A correlation matrix is a table showing correlation coefficients between variables. Each cell in a table shows the correlation between two variables. A correlation matrix is used to summarize data, as an input into a more advanced analysis, and is used for advanced analyses.

A correlation matrix consists of rows and columns that show the variables. Each cell in a table contains the correlation coefficient.

A correlation matrix is useful for showing the correlation coefficients between variables. The correlation matrix is symmetric, as the correlation between a variable V1 and variable V2 is the same as the correlation between V2 and variable V1. Also, the values on the diagonal are always equal to one, because a variable is always perfectly correlated with itself.

Description

A correlation is a number between -1 and +1 that measures the degree of association between two Attributes (call them X and Y). A positive value for the correlation implies a positive association. In this case large values of X tend to be associated with large values of Y and small values of X tend to be associated with small values of Y. A negative value for the correlation implies a negative or inverse association. In this case large values of X tend to be associated with small values of Y and vice versa.

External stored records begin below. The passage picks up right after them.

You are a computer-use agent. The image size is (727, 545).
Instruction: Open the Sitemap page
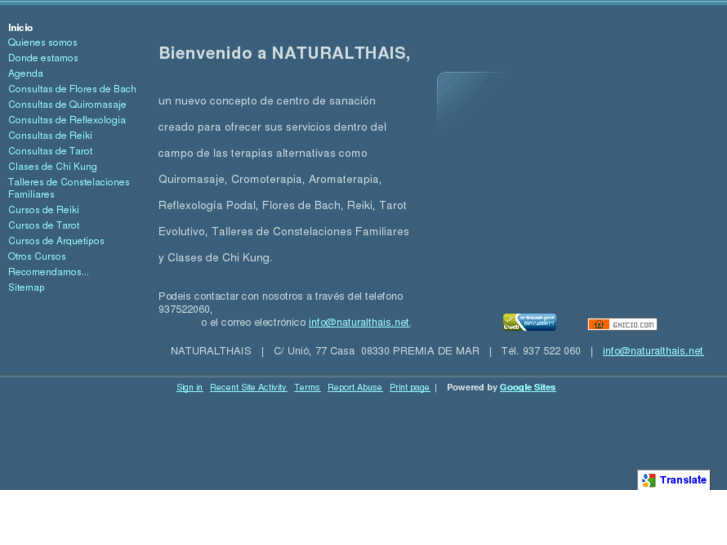[26, 288]
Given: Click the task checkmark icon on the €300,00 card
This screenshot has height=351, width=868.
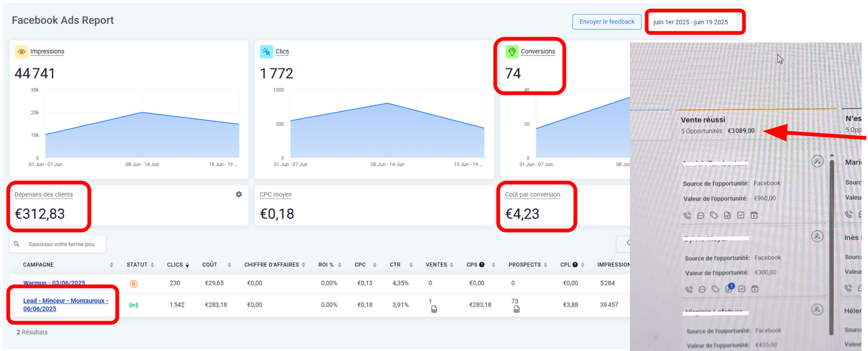Looking at the screenshot, I should click(x=741, y=289).
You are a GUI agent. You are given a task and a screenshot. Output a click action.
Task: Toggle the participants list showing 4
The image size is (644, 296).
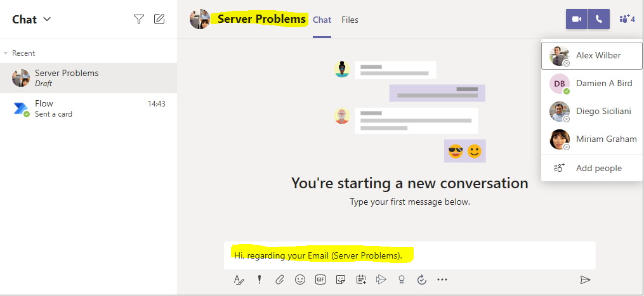pos(626,19)
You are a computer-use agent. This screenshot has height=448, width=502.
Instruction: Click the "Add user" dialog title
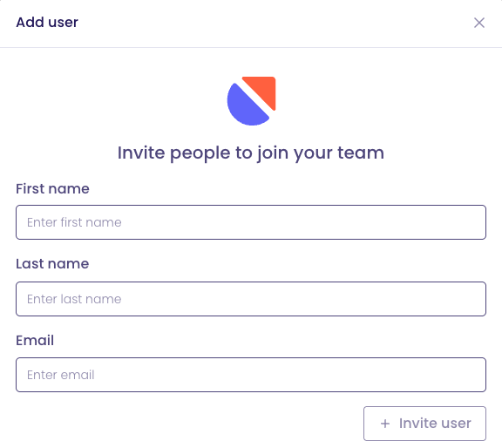tap(47, 23)
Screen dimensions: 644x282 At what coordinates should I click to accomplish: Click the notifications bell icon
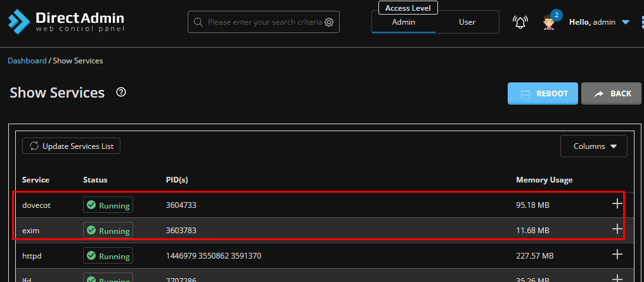[x=520, y=22]
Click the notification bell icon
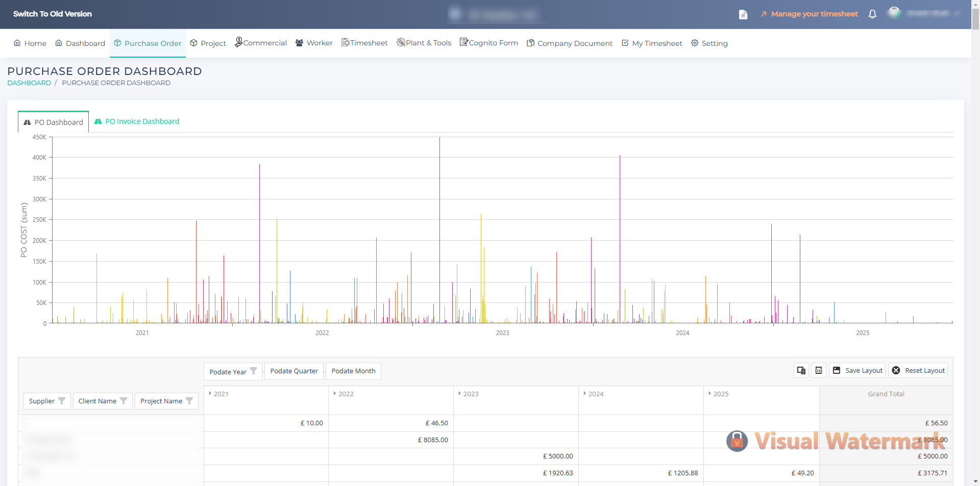 click(x=872, y=14)
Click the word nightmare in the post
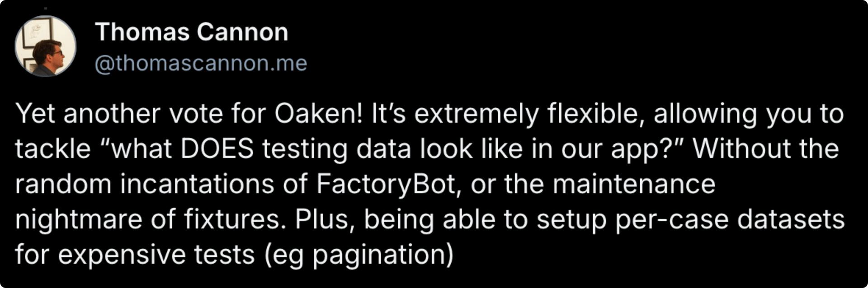Viewport: 868px width, 288px height. tap(79, 219)
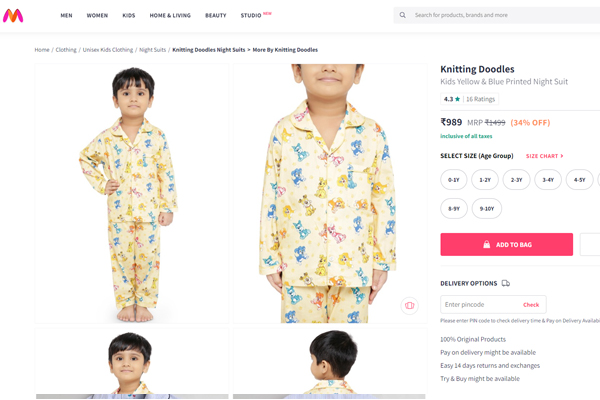Open the Size Chart
This screenshot has height=400, width=600.
544,156
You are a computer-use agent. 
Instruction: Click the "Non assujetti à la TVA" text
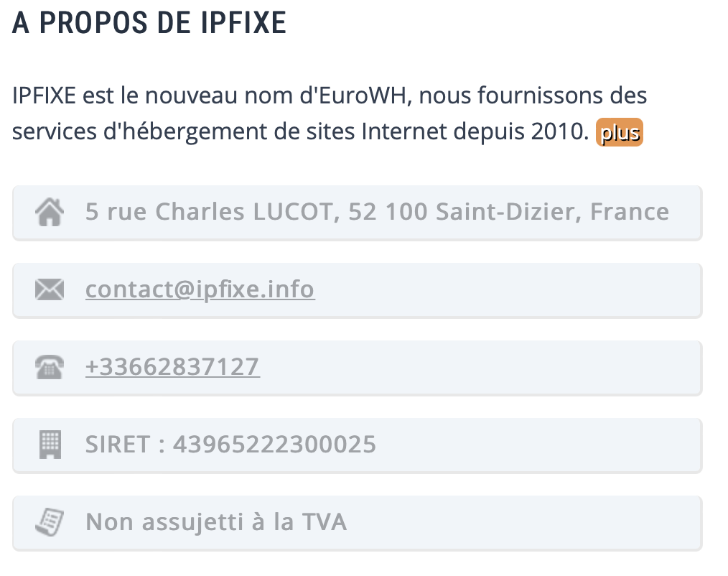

Correlation coefficients are used to measure how strong a relationship is between two variables. There are several types of correlation coefficient, but the most popular is Pearson’s. Pearson’s correlation (also called Pearson’s R) is a correlation coefficient commonly used in linear regression. If you’re starting out in statistics, you’ll probably learn about Pearson’s R first. In fact, when anyone refers to the correlation coefficient, they are usually talking about Pearson’s.

· 1 indicates a strong positive relationship.

· -1 indicates a strong negative relationship.

· A result of zero indicates no relationship at all.

Applications of Correlation Matrix

1. To summarize a large amount of data where the goal is to see patterns. In our example above, the observable pattern is that all the variables highly correlate with each other.

2. To input into other analyses. For example, people commonly use correlation matrixes as inputs for exploratory factor analysis, confirmatory factor analysis, structural equation models, and linear regression when excluding missing values pairwise.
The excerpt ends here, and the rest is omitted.